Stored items
——
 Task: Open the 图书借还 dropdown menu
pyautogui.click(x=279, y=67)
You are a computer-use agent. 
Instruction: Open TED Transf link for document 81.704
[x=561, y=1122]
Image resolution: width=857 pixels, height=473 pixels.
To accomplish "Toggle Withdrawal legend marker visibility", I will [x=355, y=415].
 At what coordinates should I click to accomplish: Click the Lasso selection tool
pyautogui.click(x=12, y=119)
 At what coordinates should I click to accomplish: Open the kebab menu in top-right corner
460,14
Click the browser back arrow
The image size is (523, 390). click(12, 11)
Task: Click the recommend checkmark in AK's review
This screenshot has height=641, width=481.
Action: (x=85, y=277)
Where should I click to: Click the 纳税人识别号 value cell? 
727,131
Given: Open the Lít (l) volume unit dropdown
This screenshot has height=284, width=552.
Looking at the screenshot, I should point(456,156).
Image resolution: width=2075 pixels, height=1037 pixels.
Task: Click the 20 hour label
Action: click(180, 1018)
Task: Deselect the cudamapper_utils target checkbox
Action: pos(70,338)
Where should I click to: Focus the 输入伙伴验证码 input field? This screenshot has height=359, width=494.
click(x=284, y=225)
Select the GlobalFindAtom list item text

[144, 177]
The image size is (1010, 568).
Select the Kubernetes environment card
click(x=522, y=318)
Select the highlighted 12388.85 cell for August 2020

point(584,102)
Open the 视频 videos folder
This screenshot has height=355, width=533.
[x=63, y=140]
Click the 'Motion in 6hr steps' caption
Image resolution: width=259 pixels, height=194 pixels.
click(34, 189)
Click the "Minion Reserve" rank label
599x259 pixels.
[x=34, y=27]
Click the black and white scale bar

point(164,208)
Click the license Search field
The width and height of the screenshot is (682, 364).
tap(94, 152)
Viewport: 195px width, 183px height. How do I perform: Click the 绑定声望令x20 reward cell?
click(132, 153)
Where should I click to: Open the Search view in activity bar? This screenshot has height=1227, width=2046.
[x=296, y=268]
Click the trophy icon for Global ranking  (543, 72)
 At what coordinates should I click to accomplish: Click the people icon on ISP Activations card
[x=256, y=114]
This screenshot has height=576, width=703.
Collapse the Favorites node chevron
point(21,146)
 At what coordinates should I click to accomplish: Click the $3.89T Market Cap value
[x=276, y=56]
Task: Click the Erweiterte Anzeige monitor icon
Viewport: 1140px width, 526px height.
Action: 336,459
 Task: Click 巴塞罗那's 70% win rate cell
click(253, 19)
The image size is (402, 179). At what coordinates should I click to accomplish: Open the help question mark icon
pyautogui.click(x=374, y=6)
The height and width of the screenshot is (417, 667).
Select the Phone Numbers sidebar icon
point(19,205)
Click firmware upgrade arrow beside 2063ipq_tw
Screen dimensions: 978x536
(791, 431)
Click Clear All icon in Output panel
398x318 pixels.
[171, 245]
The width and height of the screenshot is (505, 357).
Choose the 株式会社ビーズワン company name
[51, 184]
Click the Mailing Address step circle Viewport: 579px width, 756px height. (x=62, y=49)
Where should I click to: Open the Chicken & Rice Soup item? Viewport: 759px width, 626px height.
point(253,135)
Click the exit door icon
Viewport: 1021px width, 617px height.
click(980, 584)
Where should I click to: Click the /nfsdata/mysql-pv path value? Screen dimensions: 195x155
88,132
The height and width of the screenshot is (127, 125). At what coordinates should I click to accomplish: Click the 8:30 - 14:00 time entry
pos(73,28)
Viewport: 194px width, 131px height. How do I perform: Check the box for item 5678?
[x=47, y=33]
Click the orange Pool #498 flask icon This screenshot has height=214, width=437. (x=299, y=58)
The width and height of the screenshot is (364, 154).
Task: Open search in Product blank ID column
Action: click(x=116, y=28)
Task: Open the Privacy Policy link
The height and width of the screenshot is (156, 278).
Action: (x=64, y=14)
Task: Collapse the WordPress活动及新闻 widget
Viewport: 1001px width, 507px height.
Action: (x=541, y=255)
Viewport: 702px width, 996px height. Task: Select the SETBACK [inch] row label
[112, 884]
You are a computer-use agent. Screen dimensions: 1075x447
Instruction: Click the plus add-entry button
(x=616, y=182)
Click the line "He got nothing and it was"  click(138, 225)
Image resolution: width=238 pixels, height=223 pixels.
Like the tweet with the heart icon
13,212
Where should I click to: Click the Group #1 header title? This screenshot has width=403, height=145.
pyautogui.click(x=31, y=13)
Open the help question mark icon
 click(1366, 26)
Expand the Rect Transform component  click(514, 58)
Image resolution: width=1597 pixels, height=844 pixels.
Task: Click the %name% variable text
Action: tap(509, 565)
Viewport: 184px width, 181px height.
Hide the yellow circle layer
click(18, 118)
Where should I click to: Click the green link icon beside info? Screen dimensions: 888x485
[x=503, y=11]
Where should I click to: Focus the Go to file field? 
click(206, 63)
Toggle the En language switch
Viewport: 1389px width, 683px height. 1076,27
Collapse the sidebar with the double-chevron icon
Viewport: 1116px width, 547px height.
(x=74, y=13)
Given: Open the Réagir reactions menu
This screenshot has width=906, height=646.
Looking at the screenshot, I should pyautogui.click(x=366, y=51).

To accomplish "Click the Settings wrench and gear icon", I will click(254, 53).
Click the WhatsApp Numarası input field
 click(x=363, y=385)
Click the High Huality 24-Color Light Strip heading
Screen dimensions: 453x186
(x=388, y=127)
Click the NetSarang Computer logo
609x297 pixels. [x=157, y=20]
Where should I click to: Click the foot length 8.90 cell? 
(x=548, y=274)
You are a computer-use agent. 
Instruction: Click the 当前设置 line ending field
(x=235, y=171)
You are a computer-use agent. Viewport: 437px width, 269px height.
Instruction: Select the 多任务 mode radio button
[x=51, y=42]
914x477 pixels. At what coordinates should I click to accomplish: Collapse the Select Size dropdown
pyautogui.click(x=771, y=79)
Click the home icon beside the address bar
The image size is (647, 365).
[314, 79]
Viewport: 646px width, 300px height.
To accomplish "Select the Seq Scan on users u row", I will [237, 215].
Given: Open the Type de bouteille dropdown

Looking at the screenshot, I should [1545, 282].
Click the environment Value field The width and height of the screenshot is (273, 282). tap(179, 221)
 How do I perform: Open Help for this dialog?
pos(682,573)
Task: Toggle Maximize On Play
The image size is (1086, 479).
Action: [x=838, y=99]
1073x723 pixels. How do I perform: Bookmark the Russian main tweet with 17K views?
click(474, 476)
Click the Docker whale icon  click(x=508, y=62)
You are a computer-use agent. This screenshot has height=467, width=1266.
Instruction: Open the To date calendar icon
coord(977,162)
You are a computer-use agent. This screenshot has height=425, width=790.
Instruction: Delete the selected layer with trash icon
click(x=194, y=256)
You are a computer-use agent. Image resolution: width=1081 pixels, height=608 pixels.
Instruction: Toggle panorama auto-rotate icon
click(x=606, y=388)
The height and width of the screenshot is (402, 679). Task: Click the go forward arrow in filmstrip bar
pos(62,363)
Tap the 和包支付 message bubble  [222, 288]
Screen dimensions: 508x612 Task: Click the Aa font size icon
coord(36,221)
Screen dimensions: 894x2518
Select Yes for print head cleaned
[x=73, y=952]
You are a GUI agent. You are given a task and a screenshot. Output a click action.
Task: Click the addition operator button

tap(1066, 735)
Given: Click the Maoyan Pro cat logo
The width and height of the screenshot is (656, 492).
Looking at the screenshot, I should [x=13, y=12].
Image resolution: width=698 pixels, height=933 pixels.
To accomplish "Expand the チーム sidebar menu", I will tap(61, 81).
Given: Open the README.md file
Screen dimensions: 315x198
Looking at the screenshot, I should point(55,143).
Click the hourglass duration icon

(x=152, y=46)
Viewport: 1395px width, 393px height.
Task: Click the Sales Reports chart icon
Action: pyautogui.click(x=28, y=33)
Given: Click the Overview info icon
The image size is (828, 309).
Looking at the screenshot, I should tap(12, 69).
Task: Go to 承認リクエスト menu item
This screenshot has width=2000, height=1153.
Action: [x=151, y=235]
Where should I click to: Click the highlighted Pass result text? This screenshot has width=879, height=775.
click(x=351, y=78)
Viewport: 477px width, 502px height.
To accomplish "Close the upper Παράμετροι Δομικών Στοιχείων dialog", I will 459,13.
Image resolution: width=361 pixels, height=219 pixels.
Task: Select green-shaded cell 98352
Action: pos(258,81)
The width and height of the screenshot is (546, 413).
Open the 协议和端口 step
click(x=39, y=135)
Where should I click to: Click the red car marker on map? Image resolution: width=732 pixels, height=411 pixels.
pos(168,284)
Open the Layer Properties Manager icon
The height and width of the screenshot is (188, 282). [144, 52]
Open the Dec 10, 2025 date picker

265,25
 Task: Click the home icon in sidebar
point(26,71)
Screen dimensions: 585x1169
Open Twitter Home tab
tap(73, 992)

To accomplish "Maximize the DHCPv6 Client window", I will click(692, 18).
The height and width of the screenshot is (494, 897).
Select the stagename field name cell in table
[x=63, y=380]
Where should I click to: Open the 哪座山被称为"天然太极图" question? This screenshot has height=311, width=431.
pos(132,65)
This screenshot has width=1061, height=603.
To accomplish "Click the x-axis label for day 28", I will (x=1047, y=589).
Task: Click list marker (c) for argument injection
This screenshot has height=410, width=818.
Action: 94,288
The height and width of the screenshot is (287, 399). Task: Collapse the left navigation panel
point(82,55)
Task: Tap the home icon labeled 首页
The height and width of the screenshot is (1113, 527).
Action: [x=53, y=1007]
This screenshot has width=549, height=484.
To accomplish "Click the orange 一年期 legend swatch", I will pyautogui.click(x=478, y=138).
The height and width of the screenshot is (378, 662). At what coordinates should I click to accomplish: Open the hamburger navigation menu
——
* Written request *
Recast the stretch of the material from the line containing "Click the 'Motion in 6hr steps' caption" through the line containing "[x=47, y=33]" as a numbered list, both ends included and blank lines omitted.

* Full answer *
1. Click the 'Motion in 6hr steps' caption
2. Image resolution: width=259 pixels, height=194 pixels.
3. click(34, 189)
4. Click the "Minion Reserve" rank label
5. 599x259 pixels.
6. [x=34, y=27]
7. Click the black and white scale bar
8. point(164,208)
9. Click the license Search field
10. The width and height of the screenshot is (682, 364).
11. tap(94, 152)
12. Viewport: 195px width, 183px height. How do I perform: Click the 绑定声望令x20 reward cell?
13. click(132, 153)
14. Where should I click to: Open the Search view in activity bar? This screenshot has height=1227, width=2046.
15. [x=296, y=268]
16. Click the trophy icon for Global ranking  (543, 72)
17.  At what coordinates should I click to accomplish: Click the people icon on ISP Activations card
18. [x=256, y=114]
19. This screenshot has height=576, width=703.
20. Collapse the Favorites node chevron
21. point(21,146)
22.  At what coordinates should I click to accomplish: Click the $3.89T Market Cap value
23. [x=276, y=56]
24. Task: Click the Erweiterte Anzeige monitor icon
25. Viewport: 1140px width, 526px height.
26. Action: 336,459
27.  Task: Click 巴塞罗那's 70% win rate cell
28. click(253, 19)
29. The image size is (402, 179). At what coordinates should I click to accomplish: Open the help question mark icon
30. pyautogui.click(x=374, y=6)
31. The height and width of the screenshot is (417, 667).
32. Select the Phone Numbers sidebar icon
33. point(19,205)
34. Click firmware upgrade arrow beside 2063ipq_tw
35. Screen dimensions: 978x536
36. (791, 431)
37. Click Clear All icon in Output panel
38. 398x318 pixels.
39. [171, 245]
40. The width and height of the screenshot is (505, 357).
41. Choose the 株式会社ビーズワン company name
42. [51, 184]
43. Click the Mailing Address step circle Viewport: 579px width, 756px height. (x=62, y=49)
44. Where should I click to: Open the Chicken & Rice Soup item? Viewport: 759px width, 626px height.
45. point(253,135)
46. Click the exit door icon
47. Viewport: 1021px width, 617px height.
48. click(980, 584)
49. Where should I click to: Click the /nfsdata/mysql-pv path value? Screen dimensions: 195x155
50. 88,132
51. The height and width of the screenshot is (127, 125). At what coordinates should I click to accomplish: Click the 8:30 - 14:00 time entry
52. pos(73,28)
53. Viewport: 194px width, 131px height. How do I perform: Check the box for item 5678?
54. [x=47, y=33]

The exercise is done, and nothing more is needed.